[Dataset records]
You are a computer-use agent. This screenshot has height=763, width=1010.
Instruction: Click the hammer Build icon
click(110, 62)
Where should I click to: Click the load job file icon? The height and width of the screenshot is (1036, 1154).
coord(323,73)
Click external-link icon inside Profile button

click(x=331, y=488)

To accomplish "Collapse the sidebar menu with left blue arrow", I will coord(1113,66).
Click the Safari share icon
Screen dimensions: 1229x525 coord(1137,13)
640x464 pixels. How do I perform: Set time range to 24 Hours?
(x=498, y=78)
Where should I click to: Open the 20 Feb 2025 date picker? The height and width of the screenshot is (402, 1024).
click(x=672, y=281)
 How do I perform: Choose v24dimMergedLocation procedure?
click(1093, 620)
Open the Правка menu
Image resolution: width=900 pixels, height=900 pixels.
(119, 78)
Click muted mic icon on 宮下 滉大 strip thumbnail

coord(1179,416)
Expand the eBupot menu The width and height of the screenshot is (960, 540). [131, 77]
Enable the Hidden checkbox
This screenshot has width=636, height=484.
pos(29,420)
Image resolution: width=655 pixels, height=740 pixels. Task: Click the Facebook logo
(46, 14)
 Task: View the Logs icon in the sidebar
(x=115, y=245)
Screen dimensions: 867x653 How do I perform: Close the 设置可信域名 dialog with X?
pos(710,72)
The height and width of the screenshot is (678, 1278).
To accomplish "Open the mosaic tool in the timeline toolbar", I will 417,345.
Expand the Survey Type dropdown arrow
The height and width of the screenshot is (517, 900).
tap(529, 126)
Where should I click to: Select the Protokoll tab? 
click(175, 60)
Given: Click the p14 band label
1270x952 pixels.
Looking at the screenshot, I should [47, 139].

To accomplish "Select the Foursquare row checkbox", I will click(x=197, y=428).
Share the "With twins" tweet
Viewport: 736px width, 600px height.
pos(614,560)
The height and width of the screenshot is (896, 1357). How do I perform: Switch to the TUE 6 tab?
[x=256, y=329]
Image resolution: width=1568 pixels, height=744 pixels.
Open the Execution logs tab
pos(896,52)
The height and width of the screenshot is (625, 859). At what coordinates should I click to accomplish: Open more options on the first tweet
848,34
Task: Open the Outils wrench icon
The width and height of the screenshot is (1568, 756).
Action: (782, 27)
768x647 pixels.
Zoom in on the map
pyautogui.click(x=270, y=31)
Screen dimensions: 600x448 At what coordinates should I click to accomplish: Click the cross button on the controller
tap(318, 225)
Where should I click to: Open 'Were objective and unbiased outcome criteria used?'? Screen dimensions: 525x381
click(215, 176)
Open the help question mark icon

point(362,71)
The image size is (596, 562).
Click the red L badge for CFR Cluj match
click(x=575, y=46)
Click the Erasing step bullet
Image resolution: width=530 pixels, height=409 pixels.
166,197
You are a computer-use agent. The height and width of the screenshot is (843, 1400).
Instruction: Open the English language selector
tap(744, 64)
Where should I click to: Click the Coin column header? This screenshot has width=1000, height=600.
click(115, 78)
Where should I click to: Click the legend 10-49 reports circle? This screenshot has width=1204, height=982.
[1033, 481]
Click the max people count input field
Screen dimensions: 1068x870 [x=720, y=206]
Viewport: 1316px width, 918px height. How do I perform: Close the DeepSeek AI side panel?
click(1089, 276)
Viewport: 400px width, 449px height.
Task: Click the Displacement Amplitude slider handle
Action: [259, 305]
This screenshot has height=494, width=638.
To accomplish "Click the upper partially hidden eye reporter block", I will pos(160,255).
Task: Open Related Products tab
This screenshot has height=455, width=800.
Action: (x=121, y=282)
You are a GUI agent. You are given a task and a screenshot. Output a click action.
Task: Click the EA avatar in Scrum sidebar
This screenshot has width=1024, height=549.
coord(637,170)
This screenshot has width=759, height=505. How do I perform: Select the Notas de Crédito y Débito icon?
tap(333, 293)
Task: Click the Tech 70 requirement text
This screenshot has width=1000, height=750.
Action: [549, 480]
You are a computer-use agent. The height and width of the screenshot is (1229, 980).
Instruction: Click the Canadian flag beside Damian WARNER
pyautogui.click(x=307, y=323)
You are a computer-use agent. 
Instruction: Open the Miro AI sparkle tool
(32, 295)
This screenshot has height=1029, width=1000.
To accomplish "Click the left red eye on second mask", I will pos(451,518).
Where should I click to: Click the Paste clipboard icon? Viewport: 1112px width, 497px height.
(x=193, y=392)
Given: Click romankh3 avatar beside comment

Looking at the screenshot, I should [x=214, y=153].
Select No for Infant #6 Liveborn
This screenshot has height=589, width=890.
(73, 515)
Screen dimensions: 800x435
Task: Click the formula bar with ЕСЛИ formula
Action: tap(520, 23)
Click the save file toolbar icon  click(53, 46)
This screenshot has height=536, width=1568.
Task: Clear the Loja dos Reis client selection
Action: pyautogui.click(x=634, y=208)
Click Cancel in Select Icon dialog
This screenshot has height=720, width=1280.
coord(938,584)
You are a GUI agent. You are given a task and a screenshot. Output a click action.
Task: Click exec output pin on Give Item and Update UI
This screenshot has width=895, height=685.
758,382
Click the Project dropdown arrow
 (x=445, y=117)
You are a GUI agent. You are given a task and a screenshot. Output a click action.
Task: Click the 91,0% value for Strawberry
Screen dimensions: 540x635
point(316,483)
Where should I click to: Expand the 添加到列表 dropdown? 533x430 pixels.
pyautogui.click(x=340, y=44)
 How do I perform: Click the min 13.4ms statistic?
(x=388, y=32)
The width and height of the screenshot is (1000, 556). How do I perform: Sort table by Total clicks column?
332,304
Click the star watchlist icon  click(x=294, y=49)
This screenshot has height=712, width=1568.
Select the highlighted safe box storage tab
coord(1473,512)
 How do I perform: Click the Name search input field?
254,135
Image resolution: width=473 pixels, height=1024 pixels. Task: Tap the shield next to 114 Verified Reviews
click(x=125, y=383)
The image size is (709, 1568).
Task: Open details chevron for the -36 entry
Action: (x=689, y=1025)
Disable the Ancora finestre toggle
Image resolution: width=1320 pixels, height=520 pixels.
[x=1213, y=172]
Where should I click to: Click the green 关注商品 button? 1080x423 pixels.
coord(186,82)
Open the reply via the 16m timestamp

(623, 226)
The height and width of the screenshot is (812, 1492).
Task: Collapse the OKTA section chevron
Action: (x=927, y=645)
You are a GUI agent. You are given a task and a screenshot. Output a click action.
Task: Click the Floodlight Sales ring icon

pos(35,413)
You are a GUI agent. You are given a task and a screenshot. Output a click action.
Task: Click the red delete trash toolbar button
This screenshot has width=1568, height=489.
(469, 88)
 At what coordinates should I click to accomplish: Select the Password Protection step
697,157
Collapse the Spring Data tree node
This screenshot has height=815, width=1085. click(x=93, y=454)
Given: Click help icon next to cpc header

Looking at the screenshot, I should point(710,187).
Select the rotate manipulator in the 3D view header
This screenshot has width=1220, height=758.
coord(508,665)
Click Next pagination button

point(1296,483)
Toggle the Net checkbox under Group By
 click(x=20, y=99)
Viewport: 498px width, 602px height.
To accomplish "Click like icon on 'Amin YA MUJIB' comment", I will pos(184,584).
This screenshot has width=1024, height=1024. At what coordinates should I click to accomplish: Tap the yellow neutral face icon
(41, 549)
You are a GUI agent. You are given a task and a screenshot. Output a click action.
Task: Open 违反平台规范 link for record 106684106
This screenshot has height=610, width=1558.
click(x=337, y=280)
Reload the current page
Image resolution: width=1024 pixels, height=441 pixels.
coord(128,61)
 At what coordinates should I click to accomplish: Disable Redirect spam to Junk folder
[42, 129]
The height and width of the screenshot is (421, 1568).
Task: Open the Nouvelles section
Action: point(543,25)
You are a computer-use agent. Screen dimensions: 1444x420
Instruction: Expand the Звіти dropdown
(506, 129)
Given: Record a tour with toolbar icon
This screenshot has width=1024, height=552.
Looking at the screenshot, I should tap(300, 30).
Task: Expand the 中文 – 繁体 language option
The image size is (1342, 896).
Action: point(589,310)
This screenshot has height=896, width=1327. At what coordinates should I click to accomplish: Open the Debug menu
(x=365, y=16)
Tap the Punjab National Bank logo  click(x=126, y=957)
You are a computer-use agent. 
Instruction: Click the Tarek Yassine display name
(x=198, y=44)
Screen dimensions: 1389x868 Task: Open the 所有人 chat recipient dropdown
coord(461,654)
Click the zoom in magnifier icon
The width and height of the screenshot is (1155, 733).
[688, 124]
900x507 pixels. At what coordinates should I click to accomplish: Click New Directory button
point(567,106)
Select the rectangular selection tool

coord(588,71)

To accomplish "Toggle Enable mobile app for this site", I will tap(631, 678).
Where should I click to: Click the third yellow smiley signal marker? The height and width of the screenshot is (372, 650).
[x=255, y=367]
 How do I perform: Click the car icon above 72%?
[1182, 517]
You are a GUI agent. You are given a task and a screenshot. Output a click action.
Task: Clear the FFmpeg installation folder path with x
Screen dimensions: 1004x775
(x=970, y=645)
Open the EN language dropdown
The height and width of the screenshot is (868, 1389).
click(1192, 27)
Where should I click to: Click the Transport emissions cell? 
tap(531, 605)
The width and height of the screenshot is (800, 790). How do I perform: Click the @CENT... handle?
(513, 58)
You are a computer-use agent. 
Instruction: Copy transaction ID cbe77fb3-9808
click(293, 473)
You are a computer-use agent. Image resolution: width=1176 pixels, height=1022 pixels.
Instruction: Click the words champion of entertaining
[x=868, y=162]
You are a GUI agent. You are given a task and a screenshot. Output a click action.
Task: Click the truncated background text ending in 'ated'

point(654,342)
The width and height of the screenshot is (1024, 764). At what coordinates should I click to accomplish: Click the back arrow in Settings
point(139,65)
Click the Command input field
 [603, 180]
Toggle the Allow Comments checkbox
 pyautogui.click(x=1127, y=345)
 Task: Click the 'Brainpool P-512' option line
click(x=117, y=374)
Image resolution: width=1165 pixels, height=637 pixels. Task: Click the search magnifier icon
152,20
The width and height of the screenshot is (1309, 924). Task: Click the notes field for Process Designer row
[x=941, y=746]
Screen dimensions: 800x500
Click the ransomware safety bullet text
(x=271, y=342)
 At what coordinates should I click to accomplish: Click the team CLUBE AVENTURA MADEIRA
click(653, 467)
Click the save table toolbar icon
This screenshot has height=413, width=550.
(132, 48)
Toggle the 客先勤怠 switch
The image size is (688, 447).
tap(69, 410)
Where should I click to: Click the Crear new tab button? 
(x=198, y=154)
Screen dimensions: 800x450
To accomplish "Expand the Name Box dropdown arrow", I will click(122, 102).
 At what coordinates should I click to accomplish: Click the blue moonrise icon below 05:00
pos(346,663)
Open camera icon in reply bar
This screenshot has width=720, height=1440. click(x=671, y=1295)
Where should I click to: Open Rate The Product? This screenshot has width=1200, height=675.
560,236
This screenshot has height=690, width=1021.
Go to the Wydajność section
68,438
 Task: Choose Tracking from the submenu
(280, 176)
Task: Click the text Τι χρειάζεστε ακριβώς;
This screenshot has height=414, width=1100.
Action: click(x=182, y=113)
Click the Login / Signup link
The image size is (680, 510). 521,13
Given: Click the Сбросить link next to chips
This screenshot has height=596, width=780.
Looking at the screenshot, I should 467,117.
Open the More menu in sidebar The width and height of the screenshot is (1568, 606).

## TASK BRIEF
Within the entries, find all lines holding "computer" and copy each one.

## THE COMPLETED TASK
You are a computer-use agent. This screenshot has height=763, width=1010.
You are a computer-use agent. The height and width of the screenshot is (843, 1400).
You are a computer-use agent. The height and width of the screenshot is (1229, 980).
You are a computer-use agent. 
You are a computer-use agent. Screen dimensions: 1444x420
You are a computer-use agent. 
You are a computer-use agent. 
You are a computer-use agent. Image resolution: width=1176 pixels, height=1022 pixels.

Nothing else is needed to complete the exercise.